[begin Data for this exercise]
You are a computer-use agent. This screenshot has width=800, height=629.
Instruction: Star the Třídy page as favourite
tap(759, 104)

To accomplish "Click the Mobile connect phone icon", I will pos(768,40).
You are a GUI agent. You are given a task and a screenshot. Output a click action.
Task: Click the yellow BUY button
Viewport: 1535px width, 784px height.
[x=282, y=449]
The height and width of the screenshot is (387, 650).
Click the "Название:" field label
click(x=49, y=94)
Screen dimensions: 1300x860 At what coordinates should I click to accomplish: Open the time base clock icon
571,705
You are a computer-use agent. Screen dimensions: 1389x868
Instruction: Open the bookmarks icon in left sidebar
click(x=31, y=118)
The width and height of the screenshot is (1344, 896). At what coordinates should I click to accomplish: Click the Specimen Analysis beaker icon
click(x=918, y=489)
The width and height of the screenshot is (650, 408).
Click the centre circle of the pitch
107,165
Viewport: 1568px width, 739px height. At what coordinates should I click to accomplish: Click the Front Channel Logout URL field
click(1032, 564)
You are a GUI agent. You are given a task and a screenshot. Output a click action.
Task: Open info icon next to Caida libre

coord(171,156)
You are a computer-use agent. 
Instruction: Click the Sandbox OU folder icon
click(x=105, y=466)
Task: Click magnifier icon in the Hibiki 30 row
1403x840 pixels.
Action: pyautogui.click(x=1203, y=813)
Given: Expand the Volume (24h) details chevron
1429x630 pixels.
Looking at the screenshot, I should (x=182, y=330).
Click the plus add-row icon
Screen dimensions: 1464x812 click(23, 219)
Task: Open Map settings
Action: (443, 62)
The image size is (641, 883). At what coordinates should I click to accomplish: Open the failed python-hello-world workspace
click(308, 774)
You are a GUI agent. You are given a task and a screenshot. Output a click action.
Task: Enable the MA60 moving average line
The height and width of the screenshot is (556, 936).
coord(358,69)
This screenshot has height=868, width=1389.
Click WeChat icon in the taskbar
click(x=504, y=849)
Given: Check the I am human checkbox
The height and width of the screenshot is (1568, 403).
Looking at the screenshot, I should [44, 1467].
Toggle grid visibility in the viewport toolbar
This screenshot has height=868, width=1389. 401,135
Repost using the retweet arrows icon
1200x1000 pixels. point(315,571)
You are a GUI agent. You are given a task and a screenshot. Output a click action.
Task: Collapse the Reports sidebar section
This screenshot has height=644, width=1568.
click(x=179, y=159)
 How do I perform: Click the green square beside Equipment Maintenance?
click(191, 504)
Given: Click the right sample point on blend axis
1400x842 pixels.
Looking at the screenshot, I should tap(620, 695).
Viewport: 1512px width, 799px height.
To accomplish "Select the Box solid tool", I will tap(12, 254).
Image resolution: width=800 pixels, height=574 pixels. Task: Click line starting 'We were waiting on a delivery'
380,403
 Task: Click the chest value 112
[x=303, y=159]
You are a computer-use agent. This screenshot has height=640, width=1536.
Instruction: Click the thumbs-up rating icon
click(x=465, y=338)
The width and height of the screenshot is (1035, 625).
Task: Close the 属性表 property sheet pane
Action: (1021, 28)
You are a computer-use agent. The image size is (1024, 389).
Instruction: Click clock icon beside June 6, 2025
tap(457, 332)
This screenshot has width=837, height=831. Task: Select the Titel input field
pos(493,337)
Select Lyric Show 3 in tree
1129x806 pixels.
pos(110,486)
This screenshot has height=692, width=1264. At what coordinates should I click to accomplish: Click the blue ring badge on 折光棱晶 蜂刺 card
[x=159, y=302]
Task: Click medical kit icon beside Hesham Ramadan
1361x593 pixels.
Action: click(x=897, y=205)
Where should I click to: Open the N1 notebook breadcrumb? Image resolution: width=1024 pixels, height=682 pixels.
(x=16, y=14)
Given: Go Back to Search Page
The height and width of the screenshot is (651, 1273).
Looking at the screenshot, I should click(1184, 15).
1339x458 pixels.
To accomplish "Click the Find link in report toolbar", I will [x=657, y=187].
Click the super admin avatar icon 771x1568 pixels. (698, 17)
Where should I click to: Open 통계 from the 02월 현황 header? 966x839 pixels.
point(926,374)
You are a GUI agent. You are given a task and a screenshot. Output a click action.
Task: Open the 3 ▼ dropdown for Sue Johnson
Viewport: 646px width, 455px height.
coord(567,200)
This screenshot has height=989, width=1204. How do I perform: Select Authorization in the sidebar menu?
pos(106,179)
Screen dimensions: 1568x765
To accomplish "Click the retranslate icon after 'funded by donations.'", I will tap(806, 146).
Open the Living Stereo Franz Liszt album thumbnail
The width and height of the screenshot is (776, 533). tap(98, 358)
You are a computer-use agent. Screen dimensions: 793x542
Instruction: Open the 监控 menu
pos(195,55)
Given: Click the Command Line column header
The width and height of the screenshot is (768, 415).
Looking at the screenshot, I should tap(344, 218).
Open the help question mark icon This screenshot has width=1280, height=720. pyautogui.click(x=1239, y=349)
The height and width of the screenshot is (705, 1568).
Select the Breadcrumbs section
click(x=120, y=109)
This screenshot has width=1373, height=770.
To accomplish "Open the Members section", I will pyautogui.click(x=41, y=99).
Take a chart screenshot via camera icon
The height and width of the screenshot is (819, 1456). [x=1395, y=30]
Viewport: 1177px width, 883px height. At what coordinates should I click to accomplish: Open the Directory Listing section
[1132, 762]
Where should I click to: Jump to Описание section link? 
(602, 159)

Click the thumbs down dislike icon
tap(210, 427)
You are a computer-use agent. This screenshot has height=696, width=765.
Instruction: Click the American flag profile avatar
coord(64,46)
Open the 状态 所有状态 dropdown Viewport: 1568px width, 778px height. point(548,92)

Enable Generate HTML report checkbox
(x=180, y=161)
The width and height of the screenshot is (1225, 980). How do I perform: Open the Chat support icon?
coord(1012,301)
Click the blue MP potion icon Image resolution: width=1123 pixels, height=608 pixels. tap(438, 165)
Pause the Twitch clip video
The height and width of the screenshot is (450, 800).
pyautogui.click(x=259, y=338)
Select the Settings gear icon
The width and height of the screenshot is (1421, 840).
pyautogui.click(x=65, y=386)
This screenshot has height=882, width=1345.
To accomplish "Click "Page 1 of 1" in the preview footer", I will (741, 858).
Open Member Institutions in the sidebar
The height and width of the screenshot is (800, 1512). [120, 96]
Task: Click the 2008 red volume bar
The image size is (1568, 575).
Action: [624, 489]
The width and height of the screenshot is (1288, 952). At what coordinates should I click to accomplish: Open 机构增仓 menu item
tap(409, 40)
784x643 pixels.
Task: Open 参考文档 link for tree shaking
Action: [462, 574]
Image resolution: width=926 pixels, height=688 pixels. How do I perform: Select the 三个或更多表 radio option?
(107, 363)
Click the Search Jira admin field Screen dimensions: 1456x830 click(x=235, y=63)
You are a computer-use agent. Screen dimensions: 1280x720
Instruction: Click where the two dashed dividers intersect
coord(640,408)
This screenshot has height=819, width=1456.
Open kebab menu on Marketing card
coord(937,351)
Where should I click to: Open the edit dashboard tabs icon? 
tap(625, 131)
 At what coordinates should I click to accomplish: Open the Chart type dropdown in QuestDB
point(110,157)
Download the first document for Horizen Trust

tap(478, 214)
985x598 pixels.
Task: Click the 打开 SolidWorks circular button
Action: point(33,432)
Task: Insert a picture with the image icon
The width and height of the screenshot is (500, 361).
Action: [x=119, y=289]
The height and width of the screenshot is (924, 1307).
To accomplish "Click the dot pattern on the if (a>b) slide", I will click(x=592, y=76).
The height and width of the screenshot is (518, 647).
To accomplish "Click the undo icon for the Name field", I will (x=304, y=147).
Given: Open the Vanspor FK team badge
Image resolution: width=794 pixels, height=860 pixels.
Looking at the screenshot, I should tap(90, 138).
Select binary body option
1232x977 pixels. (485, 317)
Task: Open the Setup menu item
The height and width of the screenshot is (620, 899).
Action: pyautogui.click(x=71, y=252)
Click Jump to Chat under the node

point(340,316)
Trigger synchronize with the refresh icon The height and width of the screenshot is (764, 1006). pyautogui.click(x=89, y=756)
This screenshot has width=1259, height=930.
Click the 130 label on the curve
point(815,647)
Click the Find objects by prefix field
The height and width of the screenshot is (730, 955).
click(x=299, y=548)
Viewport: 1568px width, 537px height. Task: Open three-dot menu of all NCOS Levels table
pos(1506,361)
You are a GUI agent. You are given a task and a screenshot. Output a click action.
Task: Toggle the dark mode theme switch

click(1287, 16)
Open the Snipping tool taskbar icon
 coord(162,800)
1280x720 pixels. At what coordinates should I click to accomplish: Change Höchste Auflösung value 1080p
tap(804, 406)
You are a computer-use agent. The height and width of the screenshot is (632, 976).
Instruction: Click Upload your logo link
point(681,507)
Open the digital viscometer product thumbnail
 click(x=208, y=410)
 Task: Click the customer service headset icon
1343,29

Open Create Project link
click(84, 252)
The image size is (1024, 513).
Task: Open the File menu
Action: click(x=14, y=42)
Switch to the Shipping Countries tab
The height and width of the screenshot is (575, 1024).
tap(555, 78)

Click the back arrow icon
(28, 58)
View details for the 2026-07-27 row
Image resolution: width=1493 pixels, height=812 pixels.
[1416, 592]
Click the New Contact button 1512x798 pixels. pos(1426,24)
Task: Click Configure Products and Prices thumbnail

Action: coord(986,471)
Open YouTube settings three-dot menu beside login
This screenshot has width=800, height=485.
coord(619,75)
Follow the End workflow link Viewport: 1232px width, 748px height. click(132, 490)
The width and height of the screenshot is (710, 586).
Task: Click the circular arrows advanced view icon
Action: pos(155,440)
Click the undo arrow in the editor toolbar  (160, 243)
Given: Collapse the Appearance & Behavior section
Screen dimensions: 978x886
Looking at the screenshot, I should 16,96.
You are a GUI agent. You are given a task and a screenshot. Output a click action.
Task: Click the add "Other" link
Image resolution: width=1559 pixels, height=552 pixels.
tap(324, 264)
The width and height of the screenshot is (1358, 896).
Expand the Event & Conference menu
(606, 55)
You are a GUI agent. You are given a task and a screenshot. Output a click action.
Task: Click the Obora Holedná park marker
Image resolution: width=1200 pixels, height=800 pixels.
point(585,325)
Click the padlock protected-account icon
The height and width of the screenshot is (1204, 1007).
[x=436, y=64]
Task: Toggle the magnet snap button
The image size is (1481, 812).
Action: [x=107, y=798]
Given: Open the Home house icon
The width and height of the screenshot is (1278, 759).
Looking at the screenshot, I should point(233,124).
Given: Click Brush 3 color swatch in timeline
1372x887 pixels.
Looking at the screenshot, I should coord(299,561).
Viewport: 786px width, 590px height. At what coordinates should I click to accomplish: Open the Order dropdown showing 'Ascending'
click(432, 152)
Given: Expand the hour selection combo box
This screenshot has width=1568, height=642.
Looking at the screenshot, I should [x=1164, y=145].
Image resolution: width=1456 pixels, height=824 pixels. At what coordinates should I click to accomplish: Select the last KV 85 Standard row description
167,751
[end Data for this exercise]
-- What to work on --
Rewrite the items from the line that contains "Toggle grid visibility" through the line that contains "Action: (1021, 28)", replacing "green square" with "green circle" and leaving everything else unchanged.

-- The solution --
Toggle grid visibility in the viewport toolbar
This screenshot has height=868, width=1389. 401,135
Repost using the retweet arrows icon
1200x1000 pixels. point(315,571)
You are a GUI agent. You are given a task and a screenshot. Output a click action.
Task: Collapse the Reports sidebar section
This screenshot has height=644, width=1568.
click(x=179, y=159)
 How do I perform: Click the green circle beside Equipment Maintenance?
click(191, 504)
Given: Click the right sample point on blend axis
1400x842 pixels.
Looking at the screenshot, I should tap(620, 695).
Viewport: 1512px width, 799px height.
To accomplish "Select the Box solid tool", I will tap(12, 254).
Image resolution: width=800 pixels, height=574 pixels. Task: Click line starting 'We were waiting on a delivery'
380,403
 Task: Click the chest value 112
[x=303, y=159]
You are a computer-use agent. This screenshot has height=640, width=1536.
Instruction: Click the thumbs-up rating icon
click(x=465, y=338)
The width and height of the screenshot is (1035, 625).
Task: Close the 属性表 property sheet pane
Action: (1021, 28)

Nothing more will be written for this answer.